The next day, Calia speaks for the first time: “Fly God says the time has come. Yours. The time to die.” She was not drawing butterflies, but flies—and they come to life. A swarm invades the house, covers the father, enters his mouth, and renders him powerless, reduced to a nearly inert figure, just another piece of furniture. Casandra takes his keys, and at last they leave the house.
Years later, the father works cleaning excrement at a zoo, forever haunted by flies. The children make a pact with the insects. Casandra continues to love her bridge, and the flies sing her a romantic song while the world slowly rots around them.
RELEVANT INFORMATION: Elaine Vilar Madruga is a Cuban writer, poet, and playwright considered one of the most important voices in contemporary Latin American literature.
Her work, marked by a critical gaze on contemporary social and political realities, moves between horror, speculative erotica, science fiction, and magical realism, addressing themes such as violence, motherhood, the female body, and structures of power. She has received several awards, including the Premio Pinos Nuevos (2013), the Nollegiu Award for Best Novel in Spanish (2023), and the Premio 42 for Best Work in Spanish.

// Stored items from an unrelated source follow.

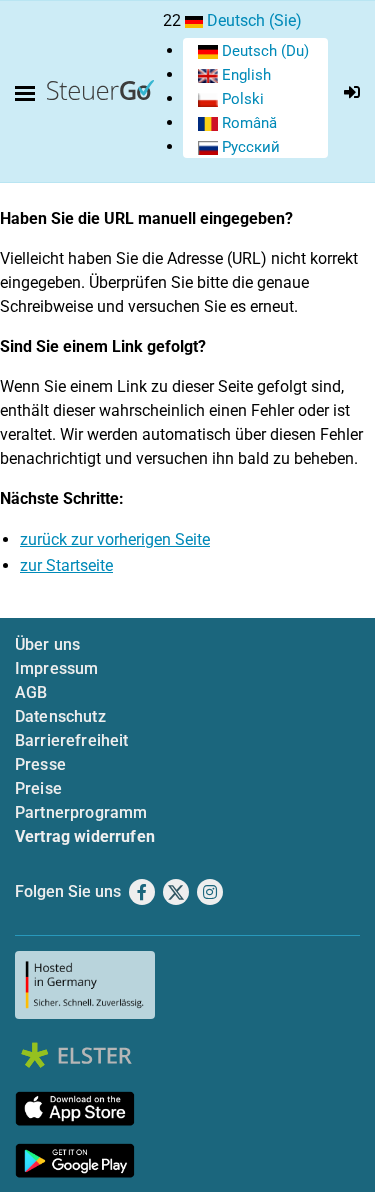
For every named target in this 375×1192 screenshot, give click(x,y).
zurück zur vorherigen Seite (115, 539)
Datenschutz (60, 716)
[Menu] (29, 94)
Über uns (47, 644)
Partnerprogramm (81, 812)
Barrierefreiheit (72, 740)
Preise (38, 788)
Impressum (56, 668)
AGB (31, 692)
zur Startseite (66, 565)
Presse (40, 764)
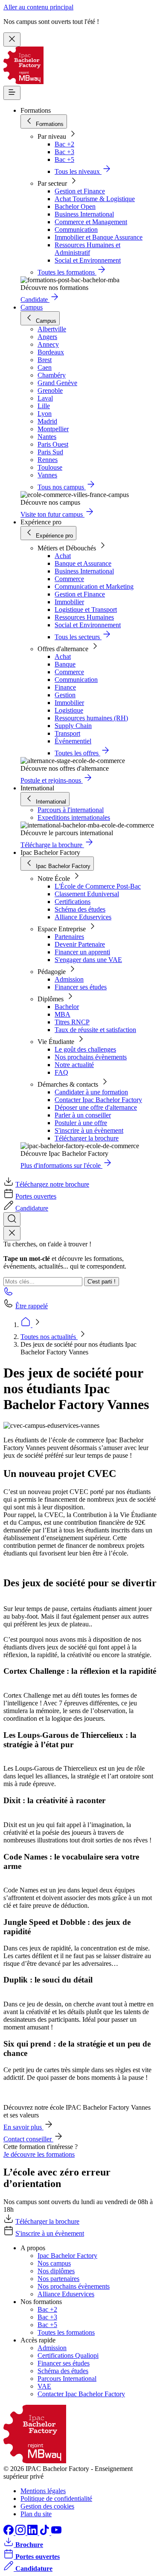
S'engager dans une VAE (88, 959)
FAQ (61, 1072)
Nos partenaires (58, 2278)
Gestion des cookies (47, 2506)
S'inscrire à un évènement (89, 1130)
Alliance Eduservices (83, 917)
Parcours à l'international (71, 809)
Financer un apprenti (82, 952)
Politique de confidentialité (56, 2498)
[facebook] (9, 2532)
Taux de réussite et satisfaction (95, 1029)
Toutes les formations (66, 2332)
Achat (63, 555)
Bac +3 (64, 151)
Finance (65, 687)
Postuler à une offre (81, 1122)
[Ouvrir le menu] (11, 93)
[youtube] (56, 2532)
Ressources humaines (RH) (91, 718)
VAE (44, 2386)
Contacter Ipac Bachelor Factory (98, 1099)
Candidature (31, 1208)
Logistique (69, 710)
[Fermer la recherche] (11, 1233)
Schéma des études (80, 909)
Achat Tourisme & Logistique (95, 198)
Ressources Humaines (84, 617)
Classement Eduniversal (87, 894)
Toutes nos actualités (49, 1336)
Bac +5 (64, 159)
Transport (67, 733)
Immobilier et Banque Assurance (99, 237)
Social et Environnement (88, 260)
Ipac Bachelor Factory (67, 2255)
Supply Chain (73, 725)
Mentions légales (43, 2490)
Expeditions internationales (74, 817)
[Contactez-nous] (8, 1294)
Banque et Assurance (83, 563)
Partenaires (69, 936)
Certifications (72, 901)
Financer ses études (81, 987)
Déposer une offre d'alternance (96, 1107)
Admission (69, 979)
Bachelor (67, 1006)
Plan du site (36, 2514)
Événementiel (73, 741)
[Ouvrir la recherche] (11, 1219)
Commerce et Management (91, 221)
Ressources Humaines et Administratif (87, 248)
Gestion (65, 695)
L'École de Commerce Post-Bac (98, 886)
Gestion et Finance (80, 191)
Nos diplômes (56, 2271)
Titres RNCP (72, 1022)
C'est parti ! (101, 1281)
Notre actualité (74, 1064)
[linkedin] (33, 2532)
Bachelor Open (75, 206)
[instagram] (21, 2532)
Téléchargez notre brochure (52, 1184)
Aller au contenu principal (38, 7)
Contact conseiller (28, 2139)
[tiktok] (45, 2532)
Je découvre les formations (39, 2154)
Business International (84, 214)
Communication (76, 229)
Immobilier (69, 601)
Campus (31, 307)
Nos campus (54, 2263)
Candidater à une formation (91, 1092)
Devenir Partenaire (80, 944)
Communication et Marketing (94, 586)
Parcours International (67, 2378)
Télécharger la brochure (87, 1138)
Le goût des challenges (85, 1049)
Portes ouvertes (35, 1196)
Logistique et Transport (86, 609)
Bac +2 (64, 144)
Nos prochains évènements (91, 1057)
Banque (65, 664)
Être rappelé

The Tyranny of Flies, winner of the Premio Cálamo for Best Book of the Year, is a suffocating and fierce exploration of inherited trauma and the reproduction of dictatorship in the most intimate space: the family. Its audiovisual potential is enormous. The confined structure (a house, a summer, a family) makes it ideal for a film with a claustrophobic atmosphere bordering on psychological horror. The perpetual heat, the sweat, the decay of Caleb’s puzzle, and the relentless advance of the flies create a visually rich universe.
Critical acclaim:
“A provocative and necessary novel.” — Libros por Doquier
“A brilliant novel.” — Más Leer
“Brilliant and fierce.” — eldiario.es
The Tyranny of Flies “is a philosophy of life.” — Killed by Trend
“A dark and sensual fable. I wish I had read it when I was younger.” — Cristina Morales
AUDIOVISUAL POTENTIAL: TV Series, Miniseries, Film, TV Film.
AVAILABLE LANGUAGES: Spanish, English, Portuguese, Italian, Russian.